### Listed entries

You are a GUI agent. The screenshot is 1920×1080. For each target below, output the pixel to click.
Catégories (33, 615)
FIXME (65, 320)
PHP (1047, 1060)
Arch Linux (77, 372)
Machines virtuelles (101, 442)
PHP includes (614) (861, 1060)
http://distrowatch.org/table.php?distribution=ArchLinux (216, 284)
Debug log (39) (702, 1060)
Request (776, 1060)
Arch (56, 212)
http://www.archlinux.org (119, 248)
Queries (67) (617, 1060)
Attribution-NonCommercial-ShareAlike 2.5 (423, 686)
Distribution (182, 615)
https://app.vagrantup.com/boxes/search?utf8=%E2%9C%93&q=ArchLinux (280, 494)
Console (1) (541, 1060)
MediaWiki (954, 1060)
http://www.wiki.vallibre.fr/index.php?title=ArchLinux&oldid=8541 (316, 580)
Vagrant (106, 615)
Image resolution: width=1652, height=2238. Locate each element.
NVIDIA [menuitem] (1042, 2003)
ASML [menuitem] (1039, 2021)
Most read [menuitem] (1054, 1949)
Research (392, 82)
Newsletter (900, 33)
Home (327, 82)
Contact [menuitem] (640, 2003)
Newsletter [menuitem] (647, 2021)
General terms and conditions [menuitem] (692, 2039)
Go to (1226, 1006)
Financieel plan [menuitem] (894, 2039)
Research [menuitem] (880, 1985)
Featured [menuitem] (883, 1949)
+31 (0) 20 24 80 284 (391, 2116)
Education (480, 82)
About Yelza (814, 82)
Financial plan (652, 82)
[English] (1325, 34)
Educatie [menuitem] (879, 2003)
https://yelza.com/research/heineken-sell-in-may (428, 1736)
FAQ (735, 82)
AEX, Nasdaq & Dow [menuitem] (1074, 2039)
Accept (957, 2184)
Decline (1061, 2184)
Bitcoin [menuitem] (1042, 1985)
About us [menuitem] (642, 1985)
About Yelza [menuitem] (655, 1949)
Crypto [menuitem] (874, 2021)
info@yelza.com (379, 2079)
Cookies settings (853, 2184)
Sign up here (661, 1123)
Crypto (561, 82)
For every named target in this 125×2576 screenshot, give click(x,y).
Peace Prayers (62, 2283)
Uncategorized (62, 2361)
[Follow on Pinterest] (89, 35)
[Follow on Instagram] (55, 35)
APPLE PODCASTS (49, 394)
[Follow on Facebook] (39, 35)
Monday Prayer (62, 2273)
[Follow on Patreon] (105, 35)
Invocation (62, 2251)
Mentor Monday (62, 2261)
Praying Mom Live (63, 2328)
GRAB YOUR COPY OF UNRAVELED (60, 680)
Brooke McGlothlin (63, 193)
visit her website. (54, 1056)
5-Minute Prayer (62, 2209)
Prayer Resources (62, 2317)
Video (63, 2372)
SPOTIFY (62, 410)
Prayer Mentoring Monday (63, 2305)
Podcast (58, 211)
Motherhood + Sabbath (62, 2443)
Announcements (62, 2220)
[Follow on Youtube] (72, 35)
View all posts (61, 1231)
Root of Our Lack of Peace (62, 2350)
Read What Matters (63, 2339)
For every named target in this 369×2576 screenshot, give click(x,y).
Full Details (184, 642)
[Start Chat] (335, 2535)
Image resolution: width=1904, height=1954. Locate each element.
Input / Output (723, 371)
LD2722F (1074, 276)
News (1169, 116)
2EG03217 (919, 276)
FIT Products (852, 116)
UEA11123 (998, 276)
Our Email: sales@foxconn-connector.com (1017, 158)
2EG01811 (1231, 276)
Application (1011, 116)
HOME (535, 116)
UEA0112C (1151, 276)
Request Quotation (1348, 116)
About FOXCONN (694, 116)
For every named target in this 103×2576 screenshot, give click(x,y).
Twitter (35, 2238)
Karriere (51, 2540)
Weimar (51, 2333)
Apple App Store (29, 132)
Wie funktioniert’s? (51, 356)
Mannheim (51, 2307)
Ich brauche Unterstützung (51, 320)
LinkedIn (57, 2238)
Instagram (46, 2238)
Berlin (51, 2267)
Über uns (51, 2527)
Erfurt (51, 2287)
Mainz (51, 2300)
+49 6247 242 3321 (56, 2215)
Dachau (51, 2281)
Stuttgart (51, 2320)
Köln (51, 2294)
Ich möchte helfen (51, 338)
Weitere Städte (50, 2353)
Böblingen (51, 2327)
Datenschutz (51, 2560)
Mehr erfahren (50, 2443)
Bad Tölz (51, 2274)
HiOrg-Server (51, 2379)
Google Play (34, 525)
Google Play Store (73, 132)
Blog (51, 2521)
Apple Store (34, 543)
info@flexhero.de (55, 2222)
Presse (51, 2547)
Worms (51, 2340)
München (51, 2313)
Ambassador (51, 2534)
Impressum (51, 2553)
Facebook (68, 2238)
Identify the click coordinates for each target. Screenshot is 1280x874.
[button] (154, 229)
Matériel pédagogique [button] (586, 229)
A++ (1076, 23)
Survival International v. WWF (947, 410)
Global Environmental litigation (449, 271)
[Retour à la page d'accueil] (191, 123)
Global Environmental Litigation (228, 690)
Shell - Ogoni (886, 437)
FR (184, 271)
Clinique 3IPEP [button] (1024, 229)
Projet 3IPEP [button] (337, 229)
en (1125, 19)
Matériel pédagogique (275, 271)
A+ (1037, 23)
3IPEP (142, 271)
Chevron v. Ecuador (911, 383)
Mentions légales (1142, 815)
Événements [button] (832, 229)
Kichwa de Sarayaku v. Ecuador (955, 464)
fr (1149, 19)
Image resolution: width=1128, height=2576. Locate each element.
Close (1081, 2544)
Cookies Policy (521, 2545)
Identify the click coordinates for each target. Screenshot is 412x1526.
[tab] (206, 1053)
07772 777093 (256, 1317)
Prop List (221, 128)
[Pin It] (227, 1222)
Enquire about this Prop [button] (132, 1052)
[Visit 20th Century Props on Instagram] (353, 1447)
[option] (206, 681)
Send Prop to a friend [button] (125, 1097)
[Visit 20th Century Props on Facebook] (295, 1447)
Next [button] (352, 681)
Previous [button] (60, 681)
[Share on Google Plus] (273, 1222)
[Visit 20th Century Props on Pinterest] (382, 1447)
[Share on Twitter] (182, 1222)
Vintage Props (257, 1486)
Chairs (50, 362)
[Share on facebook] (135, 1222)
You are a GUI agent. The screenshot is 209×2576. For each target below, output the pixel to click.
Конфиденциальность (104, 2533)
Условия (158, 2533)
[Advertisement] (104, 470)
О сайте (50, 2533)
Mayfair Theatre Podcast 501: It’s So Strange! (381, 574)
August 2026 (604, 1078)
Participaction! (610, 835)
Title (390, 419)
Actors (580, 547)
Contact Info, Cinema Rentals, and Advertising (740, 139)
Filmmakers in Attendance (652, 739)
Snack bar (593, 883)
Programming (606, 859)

######

[Instructions to follow] Please state how many lines in the records above hold the word "Props", giving only the number.

[Answer box] 4